Je ne sais si les propos de Ramgoolam me visent personnellement. Beaucoup de gens ont cru y voir une nouvelle attaque. Si c’est le cas, une mise au point s’impose.

D’abord, je ne me suis pas « autoproclamé » historien. Lors du lancement de mon dernier ouvrage, en présence du Premier ministre,  j’ai présenté mon travail comme celui d’un amoureux  de l’histoire de mon pays, la contribution d’un journaliste. Voici précisément ce que j’ai déclaré : «  Depuis près de 40 ans, je n’ai eu de cesse de vouloir rendre leur histoire aux Mauriciens. C’est parce que je crois que l’histoire est une chose trop importante pour être laissée aux seuls historiens. Le journaliste que je suis – fier de l ‘être – cherche donc à rendre la fabuleuse histoire de la nation  mauricienne, lisible au plus grand nombre ».  Je fais essentiellement un travail de vulgarisation. J’ai commencé par raconter l’histoire aux enfants mauriciens, en m’appuyant sur le travail des historiens professionnels, en le complétant, le cas échéant, par des recherches personnelles. Est-ce les faits historiques que je cite à partir des archives du gouvernement britannique qui ont mécontenté ? Sans doute…

Dans « Passions politiques », je ne me suis pas contenté des comptes-rendus des journaux - y compris d’ailleurs Advance, The Nation, Mauritius Times, Le Populaire -  pour raconter l’île Maurice politique contemporaine. J’ai pu également accéder à des documents jusqu’ici secrets et confidentiels qui apportent un nouvel éclairage sur les événements de ces dernières années. Dans deux cas au moins, ces documents obtenus à Londres des National Archives, Kew, révèlent  une version bien différente de l’histoire « officielle » véhiculée par les dirigeants politiques travaillistes depuis quarante ans. L’un concerne les conditions de l’accession du pays à l’indépendance et l’autre, l’excision négociée de l’archipel des Chagos du territoire mauricien, alors colonie britannique.

Que disent ces documents et pourquoi pourraient-ils embêter le Premier ministre ?

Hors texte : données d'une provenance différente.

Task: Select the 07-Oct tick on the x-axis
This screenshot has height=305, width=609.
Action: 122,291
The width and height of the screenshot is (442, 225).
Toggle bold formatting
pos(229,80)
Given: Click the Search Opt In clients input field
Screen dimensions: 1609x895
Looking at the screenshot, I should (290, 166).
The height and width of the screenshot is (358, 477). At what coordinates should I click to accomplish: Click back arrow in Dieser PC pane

Dans le premier cas, ils confirment ce que tous les gens avertis savent. Dans la plupart des anciennes colonies britanniques, l’indépendance a été octroyée par l’ancienne puissance coloniale et non pas « arrachée » par des libérateurs nationalistes. Dans le cas de Maurice, la « décision » britannique d’accorder l’indépendance à Maurice a été prise dès 1965. Une note du secrétariat du Commonwealth adressée à sir Burke Trend, secrétaire général du cabinet du Premier ministre britannique Harold Wilson, datée du 20 octobre 1967, en fait foi. Cette décision avait été communiquée aux dirigeants politiques mauriciens. Avec une seule condition – et c’est là où la contribution des Travaillistes est significative : les Britanniques réclament la présentation d’une résolution votée par une majorité à l’Assemblée législative mauricienne. Une fois cette résolution votée, ils n’ont plus qu’un souci : se désengager de Maurice au plus vite. « Les Mauriciens sont dans une situation financière difficile et nous tenons à nous débarrasser d’eux aussi vite que possible… » écrivent-ils. (Cabinet Office, Whitehall, B 020035, 20 October 1967, The National Archives, Kew). Ils veulent même mettre les dirigeants travaillistes devant le fait accompli. George Thomson, secrétaire d’Etat au Commonwealth écrit à Wilson : « Nous devons insister pour une date aussi proche que possible de la mi-février (1968), et nous devons résister à toute tentative du gouvernement mauricien de retarder l’indépendance… » Il propose même de fixer arbitrairement une date afin d’engager publiquement les ministres « afin de les empêcher de se rétracter sans perdre leur prestige ». (George Thomson to Harold Wilson, A9826, 16 October 1967, National Archives, Kew.) Etablir ces faits, c’est, aux dires de Ramgoolam, faire preuve de « racisme ».

Deuxième document : la « négociation » de Diego. Les faits sont établis : au cours d’un tête à tête entre Harold Wilson et sir Seewoosagur Ramgoolam, en marge de la conférence constitutionnelle de Lancaster, la question est  abordée. Je possède la copie certifiée du procès-verbal de cette conversation établi par les services du Premier ministre britannique. Il rapporte que « sir Seewoosagur said that he was convinced that the question of Diego Garcia was a matter of detail; there was no difficulty in principle. » Le process-verbal note de plus : « On leaving, Sir Seewoosagur Ramgoolam said that the one great desire in Mauritius was that she should retain her links with the United Kingdom. Mauritius does not want to become a republic but on the contrary wished to preserve all her present relationships with the United Kingdom. » (Record of conversation between the Prime minister and the Premier of Mauritius, at 10 Downing street, 23 September 1965)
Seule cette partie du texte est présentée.